[EM] Condorcet vs Range (Greg Nisbet)

Greg Nisbet gregory.nisbet at gmail.com
Sat Oct 11 16:00:47 PDT 2008


Message: 2
Date: Sat, 11 Oct 2008 18:29:48 +0000 (GMT)
From: Kevin Venzke <stepjak at yahoo.fr>
Subject: Re: [EM] Range > Condorcet (No idea who started this
       argument,       sorry; I am Gregory Nisbet)
To: election-methods at electorama.com
Message-ID: <437126.5268.qm at web23301.mail.ird.yahoo.com>
Content-Type: text/plain; charset=iso-8859-1

Hello,

--- En date de?: Sam 11.10.08, Greg Nisbet <gregory.nisbet at gmail.com> a
?crit?:
> De: Greg Nisbet <gregory.nisbet at gmail.com>
> Objet: [EM] Range > Condorcet (No idea who started this argument, sorry; I
am Gregory Nisbet)
> ?: election-methods at lists.electorama.com
> Date: Samedi 11 Octobre 2008, 2h01
> Reasons why Range is better and always will be.
> I would like to end the truce.
>
> I'll be generous to the Condorcet camp and assume they
> suggest something
> reasonable like RP, Schulze or River.

I suggest Condorcet//Approval with ranking among disapproved candidates
disallowed. Though apparently you are adamant about Clone-Winner
compliance.

I merely said that of the methods I am aware of, Schulze, River, and RP are
the best. Condorcet-Approval certainly sounds interesting though. I heard
about another hybrid today that also looks promising. Elect the Condorcet
winner if there is one otherwise default to approval. I think in practice
this would mostly result in the Approval winner being elected anyway. I
admit it. I completely overlooked Range-Condorcet hybrids. This one,
http://fc.antioch.edu/~james_green-armytage/cwp13.htm, also looks
interesting by the way. My response to these is largely the Bayesian Regret
argument. As near as I can tell, this preliminary procedure will reduce
overall Bayesian Regret scores.

I'm not entirely sure when the ranking of the disapproved candidates would
throw out the approval winner. (Which logically it must if it is to be
different.) I'll look for it though.


(I also suggest my FBC tweak of this method, but then we have exited 100%
Condorcet compliance.)

Interesting…


> Property Related:
> favorite betrayal, participation and consistency.
> Implications:
> 1) It is always good to vote and it is always good to rate
> your favorite
> candidate 100. The only Condorcet method to satisfy
> favorite betrayal is an
> obscure variant of Minmax which I'll ignore because of
> its glaring flaws (clone dependence *cough*)
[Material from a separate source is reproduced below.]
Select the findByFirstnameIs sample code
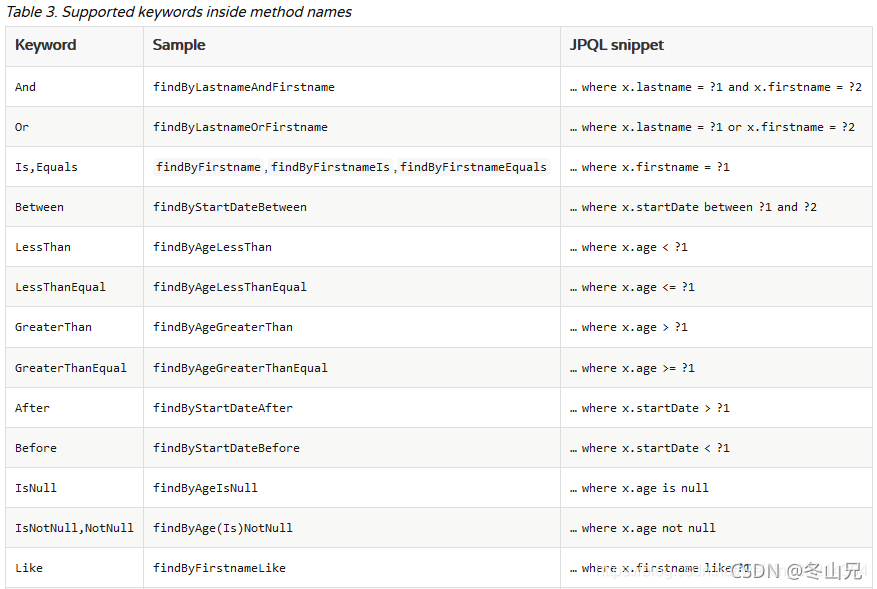click(330, 167)
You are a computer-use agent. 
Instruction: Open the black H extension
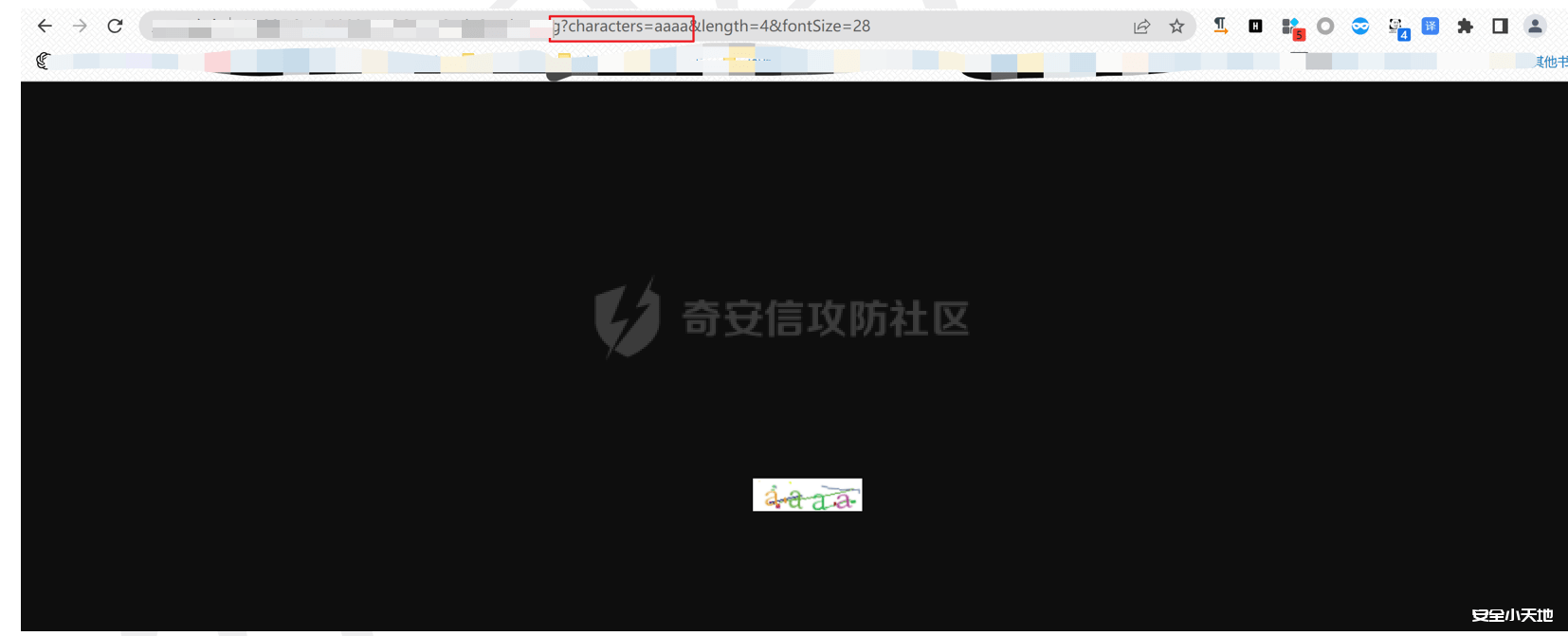1255,27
MMPO fails clone independence rarely; the difficulty with it is its
potential to give absurd results failing Woodall's Plurality criterion
(is how I would describe it).



Wouldn't MMPO<http://www.mail-archive.com/election-methods-electorama.com@electorama.com/msg06261.html>be
susceptible to the other arguments as well? At first glance, it does
appear promising.

> 2) How does it make sense to be able to divide a region
> into two
> constituencies each electing A if B is the actual winner?

I would say it doesn't matter. I'd also say that in reality, Range isn't
better, even if technically it doesn't seem to have this problem. So
it's purely a theoretical concern.



It may be a theoretical concern, but saying it doesn't matter really isn't a
response. I was wondering how a method failing this could be considered to
truly represent the will of the people when considering them as several
independent groups would lead to unanimous support of a different candidate.
I did not link this argument back to the real world of voting; I
specifically asked for a theoretical justification.

> Condorcet methods
> are not additive, this calls into question the actual
> meaning of being
> elected by a Condorcet method.

It would, if one did not know what the meaning is. Of course the CW is
not selected on some additive reasoning.

This is my argument. Please defend the concept of a CW given its
non-additive properties.

> answers to potentital majority rule counterarguments:
> 1) Range voting isn't a majority method.
> answer: any majority can impose their will if they choose
> to exercise it.

The reason this is not a satisfying answer is that when a method is a
"majority method" this means that the majority does not have to get
together before the election, identify themselves as being a majority,
and settle on a singular goal.

Otherwise almost every method is a "majority method" in your sense.
Plurality is one too.

First of all, I wasn't suggesting this as an alternative definition of the
majority criterion. Also, in order for a method to escape your criticism it
would have to satisfy FBC and majority at the same time so that sincere
majorities can be identified and rewarded. Please identify a method that
does both of these.

My point is that a strategic majority will always be rewarded. The majority
does not have to organize itself before the election; they just have to
individually be unwilling to compromise.

For the point regarding FPTP, it is a majority method. It is not a good
majority method by any stretch of the imagination, but it nevertheless is
one.

Another response to this argument:

What happens if you combine the majority criterion with Range Voting. Have
an initial step to check for a majority winner and then proceed with normal
Range Voting if a majority winner is not found. Presumably this would answer
the argument. Well, not really. It would encourage people to vote for a
compromise candidate in the hopes of guaranteeing them a majority and thus
violate FBC by forcing them to shove their true favorite into second place.
Compliance with the majority criterion would destroy FBC compliance. (you
might be able to make it so that the single vote for a candidate to attempt
to get a majority were separate from the range ballot, but this would again
violate FBC)

> concession: it is true that Condorcet methods solve the
> Burr Dilemma fairly
> well because parties can simultaneously compete for
> majorities and swap
> second place votes. Range Voting can at best allow voters
> to differentiate
> between better and worse candidates by one point. So
> Range's ability to
> emulate this behavior is competitive.

That is a charitable description of Range's capability here, since
with good strategy the differentiation between any two candidates is
either zero or the entirety of the range.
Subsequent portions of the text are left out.